Ascha Mona, Abuqayyas Sami, Hanouneh Ibrahim, Alkukhun Laith, Sands Mark, Dweik Raed A, Tonelli Adriano R
Mona Ascha, Department of Gastroenterology and Hepatology, Cleveland Clinic, Cleveland, OH 44195, United States.
World J Hepatol. 2016 Apr 18;8(11):520-9. doi: 10.4254/wjh.v8.i11.520.
To investigate if echocardiographic and hemodynamic determinations obtained at the time of transjugular intrahepatic portosystemic shunt (TIPS) can provide prognostic information that will enhance risk stratification of patients.
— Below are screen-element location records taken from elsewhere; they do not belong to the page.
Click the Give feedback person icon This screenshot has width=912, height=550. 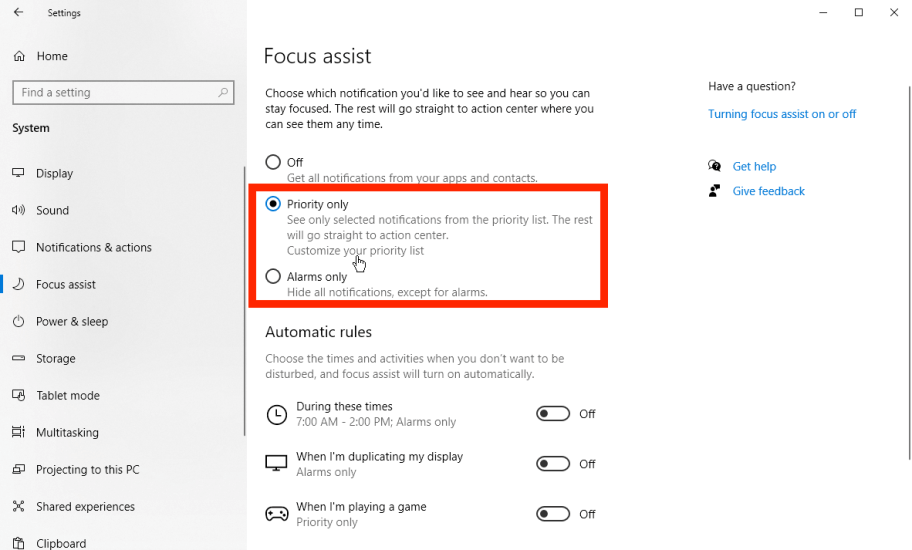714,191
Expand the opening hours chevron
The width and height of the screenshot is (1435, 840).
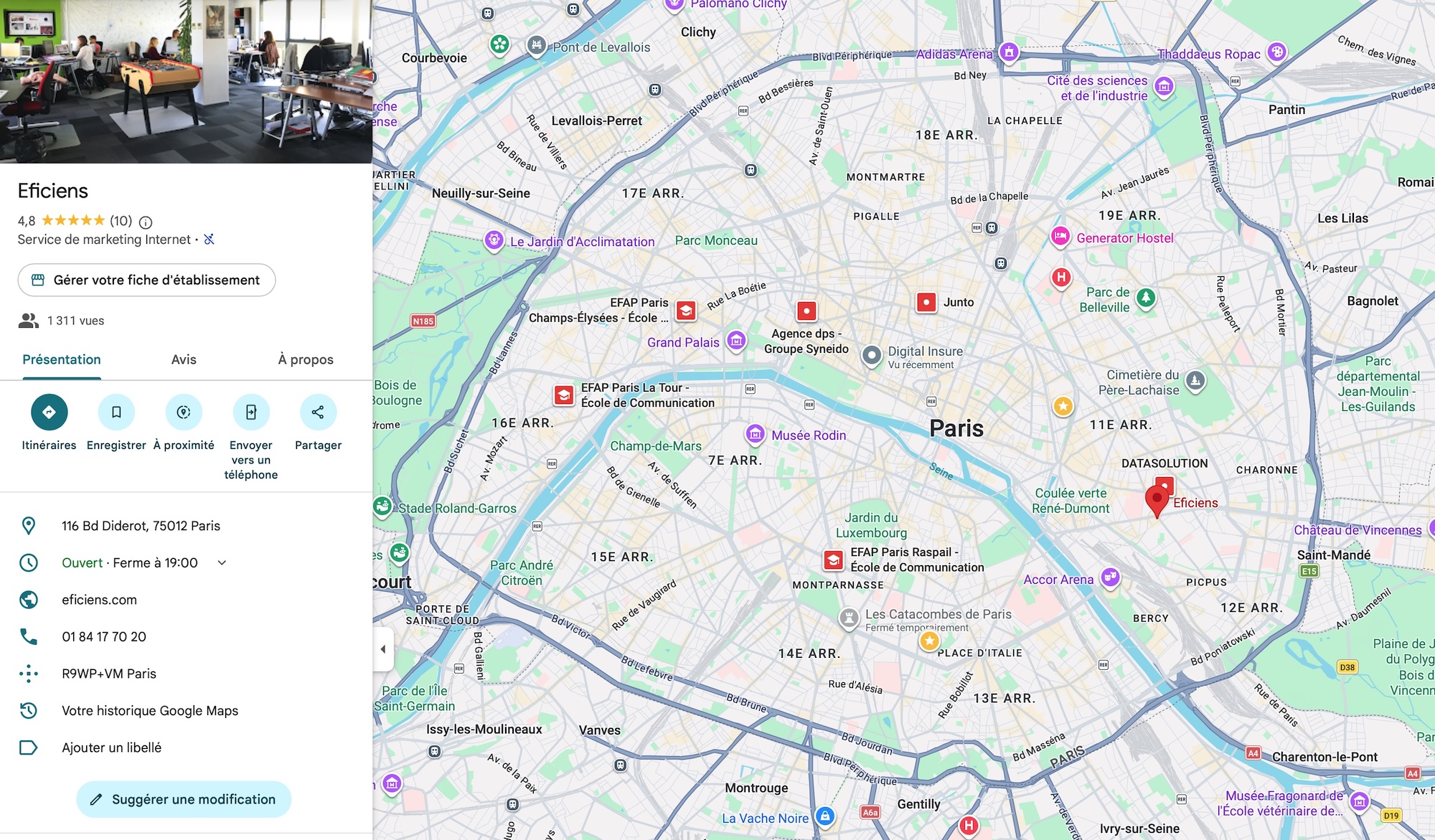click(x=222, y=562)
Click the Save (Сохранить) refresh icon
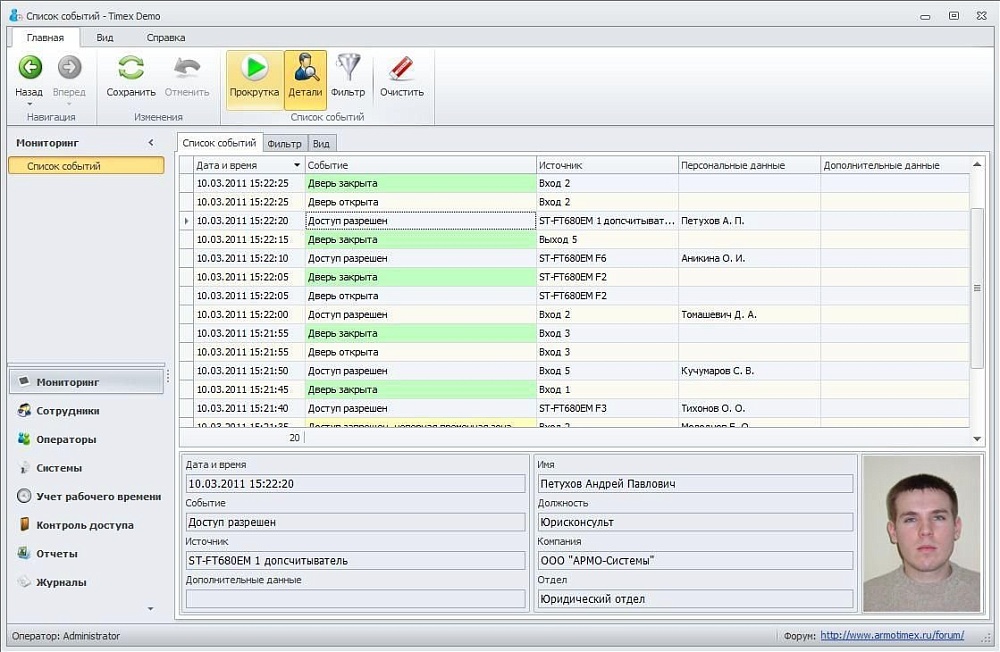The image size is (1000, 652). click(x=131, y=68)
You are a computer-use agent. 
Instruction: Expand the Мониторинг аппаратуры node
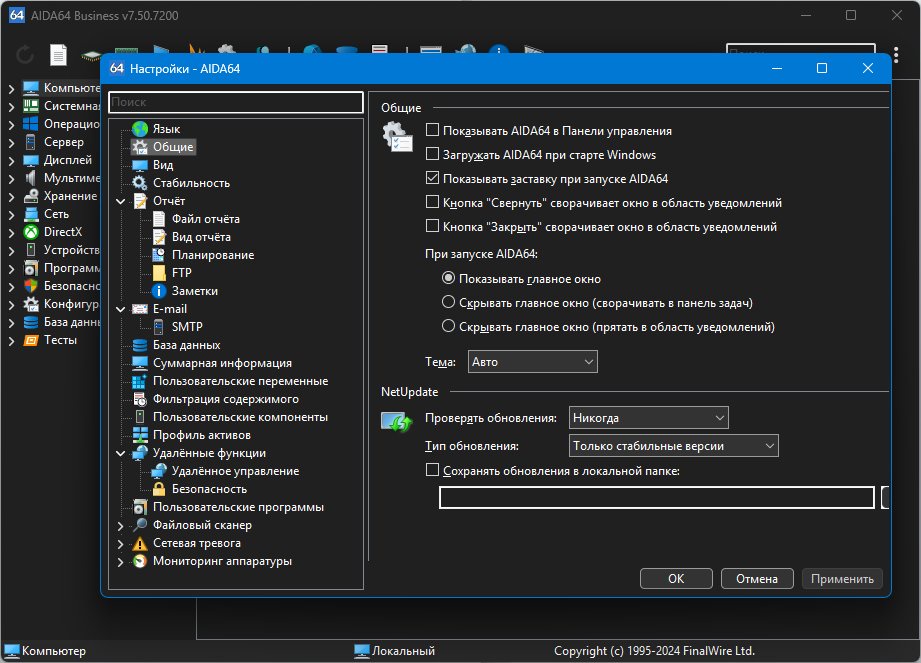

We reviewed medical records of 467 patients who underwent TIPS between July 2003 and December 2011 at our institution. We recorded information regarding patient demographics, underlying liver disease, indication for TIPS, baseline laboratory values, hemodynamic determinations at the time of TIPS, and echocardiographic measurements both before and after TIPS. We recorded patient comorbidities that may affect hemodynamic and echocardiographic determinations. We also calculated Model for End-stage Liver Disease (MELD) score and Child Turcotte Pugh (CTP) class. The following pre- and post-TIPS echocardiographic determinations were recorded: Left ventricular ejection fraction, right ventricular (RV) systolic pressure, subjective RV dilation, and subjective RV function. We recorded the following hemodynamic measurements: Right atrial (RA) pressure before and after TIPS, inferior vena cava pressure before and after TIPS, free hepatic vein pressure, portal vein pressure before and after TIPS, and hepatic venous pressure gradient (HVPG).
We reviewed 418 patients with portal hypertension undergoing TIPS. RA pressure increased by a mean ± SD of 4.8 ± 3.9 mmHg (P < 0.001), HVPG decreased by 6.8 ± 3.5 mmHg (P < 0.001). In multivariate linear regression analysis, a higher MELD score, lower platelet count, splenectomy and a higher portal vein pressure were independent predictors of higher RA pressure (R = 0.55). Three variables predicted 3-mo mortality after TIPS in a multivariate analysis: Age, MELD score, and CTP grade C. Change in the RA pressure after TIPS predicted long-term mortality (per 1 mmHg change, HR = 1.03, 95%CI: 1.01-1.06, P < 0.012).
RA pressure increased immediately after TIPS particularly in patients with worse liver function, portal hypertension, emergent TIPS placement and history of splenectomy. The increase in RA pressure after TIPS was associated with increased mortality. Age, splenectomy, MELD score and CTP grade were independent predictors of long-term mortality after TIPS.
探讨经颈静脉肝内门体分流术(TIPS)时获得的超声心动图和血流动力学测定结果能否提供预后信息,以加强对患者的风险分层。
我们回顾了2003年7月至2011年12月在我院接受TIPS的467例患者的病历。我们记录了患者的人口统计学信息、潜在肝病、TIPS的适应证、基线实验室值、TIPS时的血流动力学测定结果以及TIPS前后的超声心动图测量值。我们记录了可能影响血流动力学和超声心动图测定结果的患者合并症。我们还计算了终末期肝病模型(MELD)评分和Child-Turcotte-Pugh(CTP)分级。记录了以下TIPS前后的超声心动图测定结果:左心室射血分数、右心室(RV)收缩压、主观RV扩张和主观RV功能。我们记录了以下血流动力学测量值:TIPS前后的右心房(RA)压力、TIPS前后的下腔静脉压力、游离肝静脉压力、TIPS前后的门静脉压力以及肝静脉压力梯度(HVPG)。
我们回顾了418例接受TIPS的门静脉高压患者。RA压力平均升高±标准差为4.8±3.9 mmHg(P<0.001),HVPG降低6.8±3.5 mmHg(P<0.001)。在多变量线性回归分析中,较高的MELD评分、较低的血小板计数、脾切除术和较高的门静脉压力是RA压力升高的独立预测因素(R=0.55)。多变量分析中三个变量预测了TIPS后3个月的死亡率:年龄、MELD评分和CTP分级C。TIPS后RA压力的变化预测长期死亡率(每变化1 mmHg,HR=1.03,95%CI:1.01-1.06,P<0.012)。
TIPS后RA压力立即升高,尤其是在肝功能较差、门静脉高压、急诊TIPS置入和有脾切除术史的患者中。TIPS后RA压力升高与死亡率增加相关。年龄、脾切除术、MELD评分和CTP分级是TIPS后长期死亡率的独立预测因素。